It’s become a common catchphrase: “I’m not a doctor, but I play one on TV.” In the case of Michael John Benzaia, a Delray-based actor who’s played more than a dozen medical professionals on TV and film, he doesn’t need such a disclaimer: In real life, he’s a certified radiologic technologist whose job encompasses myriad regions of the hospital.
“In radiology, we’re the connective tissue of the health care field,” he says. “We are everywhere. We’re in the OR, the ER, we do portables in the room, we’re in the morgue.”
As a TV doctor, Benzaia has been everywhere, too. Of his 27 Internet Movie Database credits dating from 2013, he’s played health care pros in 17 of them, including a nurse on “Good Trouble,” an ER resident on “How to Get Away With Murder,” an EMT on “Welcome to Chippendales” and “Life & Beth,” and a resident paramedic on “General Hospital.” He helps Jean Smart through a panic attack on “Hacks,” and he reports on a fresh victim in a “Law & Order: SVU” episode, telling Olivia Benson, “We did CPR, took a shot at Narcan, but she was already gone. The whole world is laced with fentanyl these days.”
In his roles, Benzaia can often be seen declaring somebody dead, transporting a body through a hospital or comforting the grieving. If it seems he’s being pigeonholed into a certain type, it might be that casting directors see in Benzaia the same compassionate bedside manner that his real-world patients experience. “Some people, it really irks them to be typecast,” he says. “For me, because I love the radiology field and I love medicine, I’ll play a doctor every day.”

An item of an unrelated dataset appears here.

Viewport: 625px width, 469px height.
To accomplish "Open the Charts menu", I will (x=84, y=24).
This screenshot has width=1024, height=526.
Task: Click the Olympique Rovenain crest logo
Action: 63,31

In fact, Benzaia has played so many health care professionals that he sometimes doesn’t need to audition for the parts. “They know that once I hit the ground running, I’m not going to flub the words; I know the terminology,” he says. “I know sterile technique—what I can touch with the gloves, what I can’t. So everything that I do on that set onscreen is going to be realistic. And if I don’t, everyone in the medical field will call me.”

Of Benzaia’s twin passions, the arts came first. Growing up in New York’s Hudson Valley, he attended musicals, often with a backstage pass, as early as age 8, thanks to an aunt’s professional affiliation with legendary Broadway composer Jerry Herman (“La Cage Aux Folles,” “Hello, Dolly!”). For “Porgy & Bess,” “I remember getting a front-row seat, because my aunt had pulled some strings,” he recalls. “And I remember touching the stage and them coming out for curtain call, and just being enamored by this live art. I was transported to these stories that were so different than my own.”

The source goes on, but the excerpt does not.